The problem is obviously in the rubber part of the shoe. If the squeak was from the inside of my shoe (between my foot and the sole), the squeak would be slightly muffled, like a high-pitched fart.
Thankfully, it does not sound like I am constantly farting.
After spending the last hour researching, I learned that there’s a design flaw in sneakers that causes squeaking.
BioMechanica researchers Martyn Shorten and Xia Xi figured out that distinct squeaking sounds are caused by the herringbone—the geometric patterns carved into the bottom of a shoe for traction.
When something flexible moves against something hard, the flexible object vibrates, which is known as the “stick-slip phenomena.”
Herringbones are rubbery and flexible. When shoes slide across a hard surface like wood, air jams into the herringbone’s cracks, causing vibration. The vibration creates a dreadful squeak.

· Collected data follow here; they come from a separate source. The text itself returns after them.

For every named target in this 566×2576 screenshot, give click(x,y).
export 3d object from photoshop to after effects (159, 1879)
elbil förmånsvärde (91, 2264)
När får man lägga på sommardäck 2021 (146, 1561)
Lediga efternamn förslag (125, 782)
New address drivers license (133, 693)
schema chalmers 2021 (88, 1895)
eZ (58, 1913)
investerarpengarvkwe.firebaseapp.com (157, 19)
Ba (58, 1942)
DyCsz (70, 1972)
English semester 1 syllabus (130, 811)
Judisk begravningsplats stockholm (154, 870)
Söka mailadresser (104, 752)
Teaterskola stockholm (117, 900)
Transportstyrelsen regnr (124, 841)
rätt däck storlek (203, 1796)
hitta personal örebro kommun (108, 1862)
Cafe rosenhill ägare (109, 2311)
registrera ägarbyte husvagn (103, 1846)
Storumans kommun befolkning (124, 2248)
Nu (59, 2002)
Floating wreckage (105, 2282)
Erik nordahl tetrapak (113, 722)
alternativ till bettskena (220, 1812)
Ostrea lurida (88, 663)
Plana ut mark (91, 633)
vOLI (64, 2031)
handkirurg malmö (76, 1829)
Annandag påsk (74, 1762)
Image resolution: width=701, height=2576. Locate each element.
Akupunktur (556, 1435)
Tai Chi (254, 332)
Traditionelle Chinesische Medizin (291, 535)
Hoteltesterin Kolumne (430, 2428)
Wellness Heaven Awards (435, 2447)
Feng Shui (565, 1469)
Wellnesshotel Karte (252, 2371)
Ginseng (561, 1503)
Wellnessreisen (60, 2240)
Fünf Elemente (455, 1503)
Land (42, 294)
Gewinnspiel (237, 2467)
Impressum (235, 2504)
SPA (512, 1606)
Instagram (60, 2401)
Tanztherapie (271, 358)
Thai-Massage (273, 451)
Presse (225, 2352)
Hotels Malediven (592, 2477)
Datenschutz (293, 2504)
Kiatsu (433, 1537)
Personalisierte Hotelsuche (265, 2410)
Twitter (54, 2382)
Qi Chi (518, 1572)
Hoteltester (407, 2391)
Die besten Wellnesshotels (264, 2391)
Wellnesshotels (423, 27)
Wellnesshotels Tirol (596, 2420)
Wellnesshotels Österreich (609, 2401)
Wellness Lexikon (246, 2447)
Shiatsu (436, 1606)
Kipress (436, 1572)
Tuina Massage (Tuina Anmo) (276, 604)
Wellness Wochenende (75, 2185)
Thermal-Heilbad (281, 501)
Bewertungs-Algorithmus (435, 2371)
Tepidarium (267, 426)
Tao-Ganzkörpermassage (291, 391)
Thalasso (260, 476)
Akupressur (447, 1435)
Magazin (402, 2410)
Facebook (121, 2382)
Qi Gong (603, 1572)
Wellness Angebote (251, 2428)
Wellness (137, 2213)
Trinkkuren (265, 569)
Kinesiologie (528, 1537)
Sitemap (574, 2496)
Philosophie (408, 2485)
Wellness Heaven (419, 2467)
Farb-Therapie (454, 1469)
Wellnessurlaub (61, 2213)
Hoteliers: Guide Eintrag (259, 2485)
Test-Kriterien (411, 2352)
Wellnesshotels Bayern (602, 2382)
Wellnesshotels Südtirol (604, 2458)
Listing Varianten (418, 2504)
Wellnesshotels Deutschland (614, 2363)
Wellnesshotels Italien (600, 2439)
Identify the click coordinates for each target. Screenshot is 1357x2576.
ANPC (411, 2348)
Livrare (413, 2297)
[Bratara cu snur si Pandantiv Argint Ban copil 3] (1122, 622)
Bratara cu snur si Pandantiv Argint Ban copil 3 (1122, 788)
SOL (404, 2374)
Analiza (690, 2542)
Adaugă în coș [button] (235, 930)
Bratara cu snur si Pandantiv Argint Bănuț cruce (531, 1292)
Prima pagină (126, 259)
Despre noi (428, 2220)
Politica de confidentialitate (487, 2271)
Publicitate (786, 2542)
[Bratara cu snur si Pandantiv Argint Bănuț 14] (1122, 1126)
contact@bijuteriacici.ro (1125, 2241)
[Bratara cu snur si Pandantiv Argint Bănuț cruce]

“Shoes with different sole patterns elicit squeaks with a characteristic frequency,” the study reads. “Also, squeaks appear to occur at the beginning and end of ground contact.”
There’s a way to make shoes that don’t squeak, according to a New York Times interview with Nike Basketball Footwear Design Director Leo Chang. Unfortunately, players didn’t like these shoes in tests.
“The squeak is reassurance to a lot of players,” Chang said. “They listen for it. It gives them that audio sense of reassurance that they’re sticking.”
Converse maintained its basketball shoe design even after marketing to the masses.
Basically, shoe shrieking is engrained in basketball culture, and now everybody else has to suffer.